ある時は拾った果実を差し出したままの姿勢で凍り付いて。(落とし主の老婆は今にも泡を吹きそうな顔をしていた)

そして今、冷たい雨が降り続く中、籠に入れられた捨て猫たちを見下ろす表情は、おそらくは単に困惑しているだけなのだろうが、傍目には視線を逸らしたくなるほど「怖い」。


イルファーンは一定の足取りで廊下を進みながら、軽く窓の外を見やった。

探すまでもなく、大量のソレがびっしりとガラスに張り付いてこちらを見ている。

彼らは常にイルファーンの目となるものであり、時に不要なものまで詳細に教えてくれる。生まれた時からそばにいるモノなので今更なのだが、特にあの男についての情報は教えてくれなくてもいいのに、と思わずにはいられない。

目が合った瞬間、ざわりと歓喜の波動が伝わってくる。

一生懸命手を振られて、小さく嘆息した。

「なんだぁ、イルファーン。溜息か? 幸せが逃げていくぞ」

隣を歩いていた同僚のイサカがあくび交じりに言う。

「雨やだなぁ。傘持ってきてないよ俺」

「すぐやむんじゃないか?」

「だったらいいけど」

 イルファーンは「がっかり」とインクでくっきり書かれたような表情をするソレたちから視線を外し、何事もなかったかのように足を進めた。

 書類を持っていないほうの手で、軽く指を編む。

 さざ波のような波動が、風となって広がっていく。

 そしてそれは、冷たい雨をもたらしていた雨雲をほんの少し早く、東へと流していった。

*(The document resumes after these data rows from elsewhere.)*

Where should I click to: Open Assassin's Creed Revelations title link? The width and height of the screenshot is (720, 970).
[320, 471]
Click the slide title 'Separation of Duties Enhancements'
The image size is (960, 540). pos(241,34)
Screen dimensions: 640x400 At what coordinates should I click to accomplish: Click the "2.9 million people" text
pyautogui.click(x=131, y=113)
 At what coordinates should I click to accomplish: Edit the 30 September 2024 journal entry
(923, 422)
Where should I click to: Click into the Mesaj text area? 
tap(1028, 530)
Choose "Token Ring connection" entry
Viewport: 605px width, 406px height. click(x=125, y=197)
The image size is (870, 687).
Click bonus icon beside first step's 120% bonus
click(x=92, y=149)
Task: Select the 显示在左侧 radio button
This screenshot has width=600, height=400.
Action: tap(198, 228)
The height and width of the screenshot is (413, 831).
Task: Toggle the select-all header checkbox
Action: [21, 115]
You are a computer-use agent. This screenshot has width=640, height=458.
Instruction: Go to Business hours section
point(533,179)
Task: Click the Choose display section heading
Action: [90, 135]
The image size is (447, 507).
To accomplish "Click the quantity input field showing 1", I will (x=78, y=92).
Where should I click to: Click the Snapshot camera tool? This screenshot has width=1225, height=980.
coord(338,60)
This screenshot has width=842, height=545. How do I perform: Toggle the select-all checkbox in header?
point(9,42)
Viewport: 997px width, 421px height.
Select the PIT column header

 もちろんそれは、帰宅時刻までに雨がやんでほしいからだ。

 決して、あの顔が怖い騎士と子猫たちの為ではない。

「おいイルファーン、そういえばお前、経理部のサンドラちゃんとはどうなってんだ?」

 悪い男ではないのだろうが、損してるよなぁと件の騎士殿について思いを巡らせていると、こちらも悪い男ではないのだが、どうにもデリカシーに欠ける同僚が声のトーンを抑える気もない様子で尋ねてくる。

 イルファーンはむっつりと顔をしかめ、文官にしては長身の男を睨み上げた。

「……あ?」

「わ、悪い悪い。仕事終わったら飲みに行こうぜ」

「金欠」

「また本か? 給料日からそんなたってないのにいくら使ったんだよ」

「知識は裏切らない」

「うわぁ、聞くのが怖えぇぇ」

 そんなだから女に振られるんだ、と言いた気な同僚からふい、と顔を背け、イルファーンは足早に自席に戻った。

 ちらり、と窓の外を見ると、雨がやんでいる。

 ゆっくりと雲の切れ間から青い空がのぞき、温かい早春の日差しが差し込んでくる。

 なおも話しかけてくるイサカにおざなりな返答をしながら、イルファーンは山と積まれた書類手を伸ばした。